Technical Leader (when applicable)

Personnel Security File


8 Responses to “FOIA request and fee sent to the Department of Interior”

  1. Theodore F. Bindin
    March 6th, 2011 @ 9:25 am

    The way to go, Orly !

    You are reknown as a real sly attorney and know the in and outs and the backdoors to the hidden government information !

    Will one departments security clearing be sufficient to break Obamas neck (as the saying goes), or will you have to nudge other departments too ? The DOD must have built a huge file on Obama before giving him access to the famous Red Telephone and the Atomic War button.

  2. Chum Lee
    March 6th, 2011 @ 11:08 am

    President’s do not need security clearances at all. The source of law for security clearances are Executive Orders with the President delegating issuance authority.

    Reagan, Bush I, Clinton, Bush II, and now Obama never had to submit for a security clearance of any type.

  3. Thayne Doak
    March 6th, 2011 @ 1:52 pm

    Brilliant!! You just keep getting better every day! When this is all over, I hope you are nominated for a Freedom Award! Awesome!
    Thayne Doak

  4. Brian
    March 7th, 2011 @ 10:15 am

    Do you mean the DOD that imprisons its own American soldiers or another DOD?

  5. dr_taitz@yahoo.com
    March 7th, 2011 @ 3:38 pm

    I know. There is a reason, you will understand later

  6. Henry Tisdale
    March 8th, 2011 @ 6:45 am

    Well, Orly, it seems SCOTUS not only hears the fight between FOIA and corporations, but moreover decides in favor FOIA. The test case involved AT&T who felt their right to privacy as a corporation was violated.

    Here is an article today which raises the question, “Does our Public Figure, President Obama hold such privacy AGAINST the people who elected him?”

    By Brent Kendall
    Published March 01, 2011

    “WASHINGTON -(Dow Jones)- The U.S. Supreme Court on Tuesday limited the ability of corporations to block the public disclosure of documents filed with the government, ruling that personal-privacy rights do not apply to corporations under the Freedom of Information Act.

Exercise requirements
Reproduce the comment thread word for word between "President’s do not" and "delegating issuance authority.", inclusive. The data has no connection to the comment thread.

Supplied records
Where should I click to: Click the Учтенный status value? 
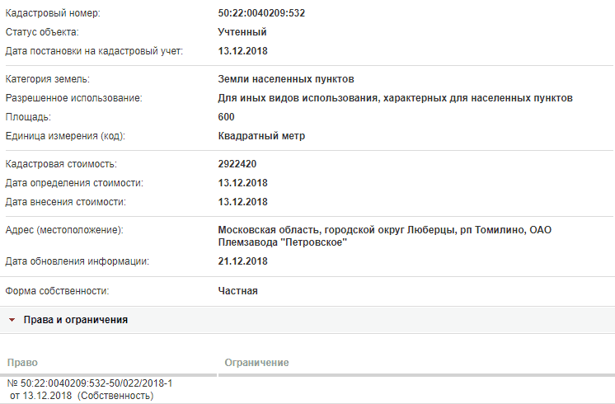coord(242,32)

...

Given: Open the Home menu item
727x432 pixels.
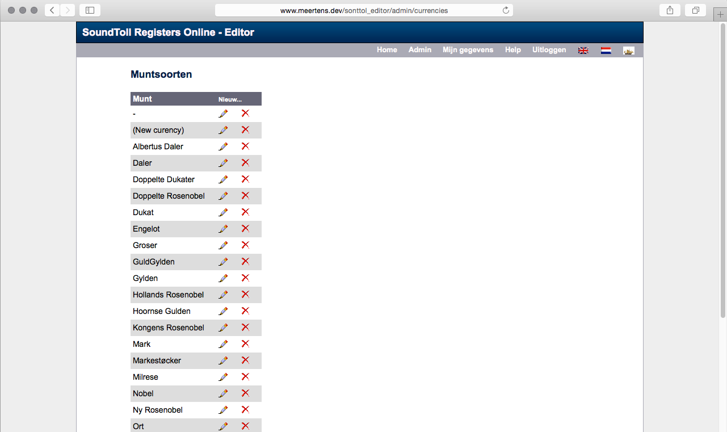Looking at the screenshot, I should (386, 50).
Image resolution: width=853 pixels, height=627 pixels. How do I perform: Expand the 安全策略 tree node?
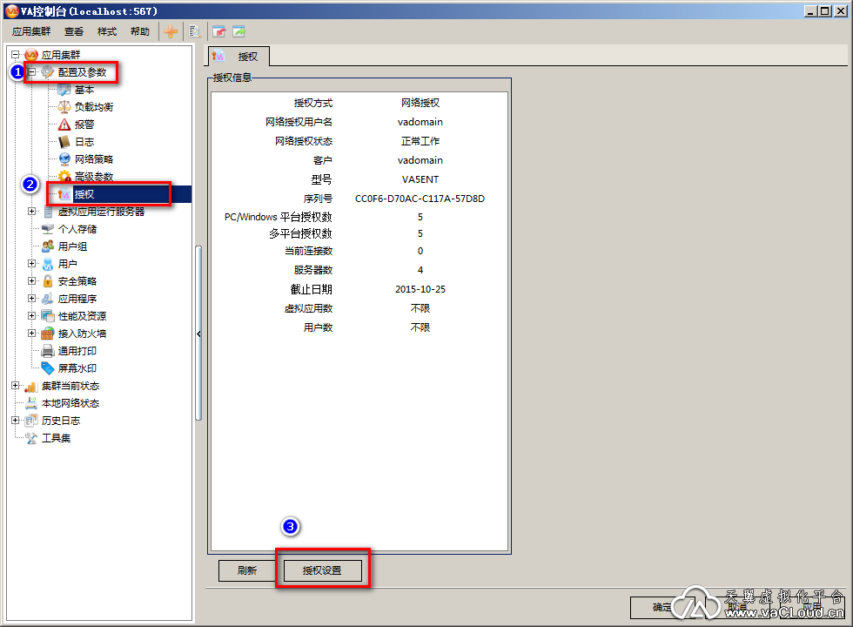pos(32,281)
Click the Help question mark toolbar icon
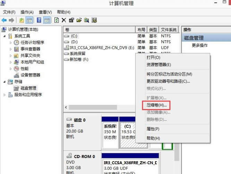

Result
President’s do not need security clearances at all. The source of law for security clearances are Executive Orders with the President delegating issuance authority.